As seven abducted women and four children
were being taken deeper into Sambisa forest, Aisha Bakari Gombi received a
call.
The voice was familiar: an army commander
asking her to assemble a group of hunters to track them down.
The seven had vanished earlier that day after
a group of Boko Haram militants attacked their village, Daggu. Three local
people were shot dead and cars, houses and food stores set ablaze.
Daggu is a half-hour drive from Chibok where
more than 200 schoolgirls were abducted in April 2014. Both villages are in the
region of Borno state in north-eastern Nigeria, which has become all too
familiar with such attacks by the world’s deadliest terrorist group.
Bakari Gombi grew up near the Sambisa forest,
where the extremists still operate despite a military offensive last year that
destroyed many of their major camps. She used to hunt antelopes, baboons and
guinea fowl with her grandfather. Now she hunts Boko Haram.
There are thousands of hunters in the region
who have been enlisted by the military on an ad hoc basis. But Bakari Gombi is
one of only a handful of women involved and she has become a heroine for
hunters and local people alike. Her gallantry has won her the title “queen
hunter”.
The first rescue mission in Daggu failed
“because Boko Haram was heavily armed. But we saw where [the girls] are being
held,” Bakari Gombi explains the morning after. “We could free them if the
military would give us better weapons,” she adds, eyeing the double-barrel
shotgun on her lap.
Like many in the rural regions of north-east
Nigeria, Bakari Gombi is Muslim but also believes in traditional spirits. One
of her rituals is to douse fellow hunters with a secret potion to protect them
from bullets.
The 38-year-old leads a command of men aged
15-30 who communicate using sign language, animal sounds and even
birdsong.
“Boko Haram know me and fear me,” says Bakari
Gombi whose band of hunters has rescued hundreds of men, women and children.
The Nigerian army began recruiting women in
2011 and, while the numbers remain low nationwide, in this region some women
have very personal reasons for joining the counterinsurgency. One of those is
Hamsat Hassan, whose sister was kidnapped by Boko Haram two years ago. She has
not been seen since.
“I couldn’t fire a gun when I asked to join
the Hunters’ Association in a town also called Gombi, but all I knew was that I
wanted to avenge the people who abducted my sister,” she says.

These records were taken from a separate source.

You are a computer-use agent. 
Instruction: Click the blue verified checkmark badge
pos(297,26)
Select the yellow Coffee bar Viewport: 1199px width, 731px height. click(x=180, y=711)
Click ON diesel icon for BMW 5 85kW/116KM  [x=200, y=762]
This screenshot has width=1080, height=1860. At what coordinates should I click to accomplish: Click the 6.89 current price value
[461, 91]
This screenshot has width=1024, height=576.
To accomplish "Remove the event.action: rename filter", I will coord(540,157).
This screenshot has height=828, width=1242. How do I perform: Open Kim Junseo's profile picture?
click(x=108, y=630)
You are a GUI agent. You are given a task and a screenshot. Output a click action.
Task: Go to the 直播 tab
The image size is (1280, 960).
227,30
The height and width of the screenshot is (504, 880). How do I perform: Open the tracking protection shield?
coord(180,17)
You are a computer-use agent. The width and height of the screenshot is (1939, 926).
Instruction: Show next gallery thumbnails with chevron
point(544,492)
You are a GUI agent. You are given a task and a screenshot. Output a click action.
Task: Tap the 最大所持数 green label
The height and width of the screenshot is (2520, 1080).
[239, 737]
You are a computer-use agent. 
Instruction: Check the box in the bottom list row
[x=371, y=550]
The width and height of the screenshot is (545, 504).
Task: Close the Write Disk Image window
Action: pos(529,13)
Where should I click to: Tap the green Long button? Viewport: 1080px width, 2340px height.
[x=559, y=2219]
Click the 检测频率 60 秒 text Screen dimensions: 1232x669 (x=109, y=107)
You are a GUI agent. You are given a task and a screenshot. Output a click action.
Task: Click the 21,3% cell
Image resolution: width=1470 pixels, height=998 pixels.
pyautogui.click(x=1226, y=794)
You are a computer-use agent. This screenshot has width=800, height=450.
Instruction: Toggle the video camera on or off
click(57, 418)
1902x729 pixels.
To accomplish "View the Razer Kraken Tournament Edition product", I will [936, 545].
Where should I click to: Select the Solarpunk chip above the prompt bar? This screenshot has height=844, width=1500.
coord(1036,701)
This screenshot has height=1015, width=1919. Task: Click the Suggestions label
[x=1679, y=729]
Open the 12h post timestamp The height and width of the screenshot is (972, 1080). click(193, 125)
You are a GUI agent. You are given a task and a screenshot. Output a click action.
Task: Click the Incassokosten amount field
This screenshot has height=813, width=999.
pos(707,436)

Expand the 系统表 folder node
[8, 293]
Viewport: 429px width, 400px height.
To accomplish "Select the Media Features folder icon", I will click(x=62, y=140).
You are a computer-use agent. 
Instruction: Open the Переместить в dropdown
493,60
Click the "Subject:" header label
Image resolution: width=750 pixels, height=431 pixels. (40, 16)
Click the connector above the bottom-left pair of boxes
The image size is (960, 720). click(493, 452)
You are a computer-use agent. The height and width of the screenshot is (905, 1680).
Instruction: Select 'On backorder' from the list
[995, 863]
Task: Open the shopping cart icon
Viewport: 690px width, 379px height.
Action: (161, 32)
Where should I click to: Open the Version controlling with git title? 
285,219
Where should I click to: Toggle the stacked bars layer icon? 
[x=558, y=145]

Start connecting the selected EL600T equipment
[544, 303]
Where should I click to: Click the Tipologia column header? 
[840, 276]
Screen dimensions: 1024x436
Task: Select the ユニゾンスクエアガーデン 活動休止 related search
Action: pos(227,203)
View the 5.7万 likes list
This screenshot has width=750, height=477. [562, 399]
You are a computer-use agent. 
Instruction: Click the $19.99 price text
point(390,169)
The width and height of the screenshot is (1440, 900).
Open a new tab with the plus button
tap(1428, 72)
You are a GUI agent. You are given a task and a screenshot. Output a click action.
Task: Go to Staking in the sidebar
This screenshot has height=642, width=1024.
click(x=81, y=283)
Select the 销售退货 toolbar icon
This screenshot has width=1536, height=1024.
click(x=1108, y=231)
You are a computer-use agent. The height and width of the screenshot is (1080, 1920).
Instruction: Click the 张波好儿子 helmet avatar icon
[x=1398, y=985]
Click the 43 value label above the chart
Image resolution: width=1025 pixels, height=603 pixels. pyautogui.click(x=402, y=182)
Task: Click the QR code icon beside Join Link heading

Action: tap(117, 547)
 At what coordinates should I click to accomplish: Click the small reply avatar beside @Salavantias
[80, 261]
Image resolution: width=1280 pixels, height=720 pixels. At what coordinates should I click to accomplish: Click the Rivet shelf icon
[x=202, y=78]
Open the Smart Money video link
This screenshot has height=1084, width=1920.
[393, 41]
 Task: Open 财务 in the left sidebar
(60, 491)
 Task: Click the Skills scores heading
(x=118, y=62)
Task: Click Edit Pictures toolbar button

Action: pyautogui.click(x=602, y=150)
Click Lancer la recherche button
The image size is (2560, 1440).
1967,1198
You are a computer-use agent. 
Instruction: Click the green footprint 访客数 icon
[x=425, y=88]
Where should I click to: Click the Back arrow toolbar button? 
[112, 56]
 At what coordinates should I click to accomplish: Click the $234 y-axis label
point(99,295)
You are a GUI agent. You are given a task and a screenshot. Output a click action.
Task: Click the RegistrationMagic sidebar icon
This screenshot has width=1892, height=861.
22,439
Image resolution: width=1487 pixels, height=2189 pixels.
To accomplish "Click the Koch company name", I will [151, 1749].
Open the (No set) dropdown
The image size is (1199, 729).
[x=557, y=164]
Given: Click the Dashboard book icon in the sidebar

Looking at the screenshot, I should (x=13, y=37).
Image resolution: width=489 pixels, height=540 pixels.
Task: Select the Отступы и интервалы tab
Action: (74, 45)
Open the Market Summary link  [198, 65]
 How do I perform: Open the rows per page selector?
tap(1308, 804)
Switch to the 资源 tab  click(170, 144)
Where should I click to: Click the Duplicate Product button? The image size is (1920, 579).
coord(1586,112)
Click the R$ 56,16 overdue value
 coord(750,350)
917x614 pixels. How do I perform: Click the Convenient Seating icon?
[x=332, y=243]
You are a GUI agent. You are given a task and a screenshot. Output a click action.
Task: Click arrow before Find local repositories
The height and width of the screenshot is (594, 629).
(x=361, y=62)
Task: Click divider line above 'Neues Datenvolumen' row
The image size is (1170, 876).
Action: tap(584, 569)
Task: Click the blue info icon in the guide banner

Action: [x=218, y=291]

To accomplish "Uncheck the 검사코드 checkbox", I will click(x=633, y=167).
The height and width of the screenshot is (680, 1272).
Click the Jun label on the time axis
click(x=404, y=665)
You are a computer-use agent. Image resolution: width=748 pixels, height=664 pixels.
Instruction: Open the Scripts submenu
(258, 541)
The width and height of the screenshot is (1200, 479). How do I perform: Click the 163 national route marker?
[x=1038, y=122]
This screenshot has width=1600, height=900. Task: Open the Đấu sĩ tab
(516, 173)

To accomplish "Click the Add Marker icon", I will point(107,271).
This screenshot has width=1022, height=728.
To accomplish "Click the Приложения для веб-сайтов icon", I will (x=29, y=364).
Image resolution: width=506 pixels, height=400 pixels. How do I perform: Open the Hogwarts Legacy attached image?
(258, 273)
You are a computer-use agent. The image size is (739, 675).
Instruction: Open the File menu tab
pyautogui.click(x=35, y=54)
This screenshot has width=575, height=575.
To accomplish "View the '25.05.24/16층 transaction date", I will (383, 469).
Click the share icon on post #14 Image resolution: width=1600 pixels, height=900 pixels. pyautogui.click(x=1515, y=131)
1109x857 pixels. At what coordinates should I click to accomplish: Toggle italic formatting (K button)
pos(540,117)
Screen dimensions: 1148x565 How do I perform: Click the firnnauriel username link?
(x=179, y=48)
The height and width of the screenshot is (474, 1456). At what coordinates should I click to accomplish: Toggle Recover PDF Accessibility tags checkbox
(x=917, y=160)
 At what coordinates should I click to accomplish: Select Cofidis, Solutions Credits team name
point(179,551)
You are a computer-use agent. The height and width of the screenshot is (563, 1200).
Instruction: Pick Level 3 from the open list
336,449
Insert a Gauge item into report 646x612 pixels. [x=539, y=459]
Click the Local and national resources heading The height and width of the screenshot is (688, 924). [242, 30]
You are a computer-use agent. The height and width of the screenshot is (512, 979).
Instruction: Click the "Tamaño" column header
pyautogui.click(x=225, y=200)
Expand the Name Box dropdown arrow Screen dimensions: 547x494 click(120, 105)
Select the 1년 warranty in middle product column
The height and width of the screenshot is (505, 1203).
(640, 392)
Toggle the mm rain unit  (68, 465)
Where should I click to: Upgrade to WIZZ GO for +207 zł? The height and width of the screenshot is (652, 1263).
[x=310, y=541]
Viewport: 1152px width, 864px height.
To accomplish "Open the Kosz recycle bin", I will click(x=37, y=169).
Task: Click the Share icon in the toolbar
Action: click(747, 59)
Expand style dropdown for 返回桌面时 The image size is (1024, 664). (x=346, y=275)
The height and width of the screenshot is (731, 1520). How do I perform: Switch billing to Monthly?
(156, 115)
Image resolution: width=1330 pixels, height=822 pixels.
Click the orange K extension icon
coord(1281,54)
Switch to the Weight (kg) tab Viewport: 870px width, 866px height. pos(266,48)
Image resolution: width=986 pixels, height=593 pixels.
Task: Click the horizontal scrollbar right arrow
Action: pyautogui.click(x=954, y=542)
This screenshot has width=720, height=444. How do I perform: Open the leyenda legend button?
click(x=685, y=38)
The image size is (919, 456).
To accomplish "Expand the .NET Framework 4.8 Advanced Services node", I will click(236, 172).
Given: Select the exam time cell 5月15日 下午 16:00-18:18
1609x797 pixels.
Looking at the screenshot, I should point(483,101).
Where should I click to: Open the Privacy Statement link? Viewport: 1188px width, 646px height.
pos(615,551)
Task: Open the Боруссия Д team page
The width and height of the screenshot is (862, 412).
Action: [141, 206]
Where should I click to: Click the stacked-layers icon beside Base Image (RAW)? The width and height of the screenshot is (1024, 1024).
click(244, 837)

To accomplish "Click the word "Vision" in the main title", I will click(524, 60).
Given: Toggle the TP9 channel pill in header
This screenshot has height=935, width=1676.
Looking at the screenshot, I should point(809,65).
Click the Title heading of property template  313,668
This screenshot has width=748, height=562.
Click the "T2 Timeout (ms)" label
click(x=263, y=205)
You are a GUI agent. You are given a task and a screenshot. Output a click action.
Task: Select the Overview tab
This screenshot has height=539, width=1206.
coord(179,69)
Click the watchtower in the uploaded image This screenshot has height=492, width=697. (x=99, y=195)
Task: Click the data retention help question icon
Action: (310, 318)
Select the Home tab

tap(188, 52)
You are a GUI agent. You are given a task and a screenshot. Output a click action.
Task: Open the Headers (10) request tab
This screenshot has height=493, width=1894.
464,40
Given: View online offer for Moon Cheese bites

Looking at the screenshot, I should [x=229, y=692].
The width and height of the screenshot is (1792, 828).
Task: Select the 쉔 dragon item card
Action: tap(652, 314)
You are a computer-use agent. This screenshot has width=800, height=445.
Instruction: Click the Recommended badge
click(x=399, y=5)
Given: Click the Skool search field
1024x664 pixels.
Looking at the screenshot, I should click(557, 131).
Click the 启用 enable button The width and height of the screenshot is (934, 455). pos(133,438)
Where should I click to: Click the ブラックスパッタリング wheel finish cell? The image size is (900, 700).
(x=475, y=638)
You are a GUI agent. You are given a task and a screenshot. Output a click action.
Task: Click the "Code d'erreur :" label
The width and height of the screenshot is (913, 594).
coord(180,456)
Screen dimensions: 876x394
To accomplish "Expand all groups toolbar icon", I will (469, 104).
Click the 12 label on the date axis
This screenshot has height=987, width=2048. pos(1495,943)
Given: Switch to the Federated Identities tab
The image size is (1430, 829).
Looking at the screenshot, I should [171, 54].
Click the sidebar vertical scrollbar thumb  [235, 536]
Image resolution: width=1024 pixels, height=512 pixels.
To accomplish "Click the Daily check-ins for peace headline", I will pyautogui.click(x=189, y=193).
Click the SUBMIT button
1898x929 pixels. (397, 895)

Hassan’s grandparents look after her seven
children so she is available to hunt whenever her services are called on.
While most of the group are volunteers who
juggle their commitments with other jobs, Bakari Gombi and Hassan are among the
228 male and female hunters who were recruited on a more formal basis last year
by a local government official.
But by October the 10,000 naira (£25)
allowances paid to the hunters had stopped. Two months later most of the team
had pulled out of the programme, though some, including Bakari Gombi and
Hassan, remained committed to the fight.
Bukar Jimeta, the commander of the Gombi
Hunters’ Association, says though Boko Haram is regrouping in the surrounding
areas, the collapse of the programme and lack of funds have left them unable to
tackle the growing threat.
The hunters are not the only ones
experiencing financial difficulty. In December a group of Nigerian soldiers
uploaded a video to YouTube in which they appealed for equipment, food and
water.
The army also faces a corruption scandal at
the highest level. The former national security adviser, Sambo Dasuki, is due to
stand trial for allegedly stealing £1.8bn allocated for weapons to fight Boko
Haram.
The hunters believe their tracking skills are
vital to the army’s counterinsurgency efforts, no matter how under-resourced
they may be.
“I’m waiting for a call authorising me to go
back to rescue those women and children from Daggu, but I don’t know if they
will give us more arms,” says Bakari Gombi. Whether or not she receives the
weapons she requires, she vows that her mission to root out Boko Haram from the
forest in which she grew up will continue.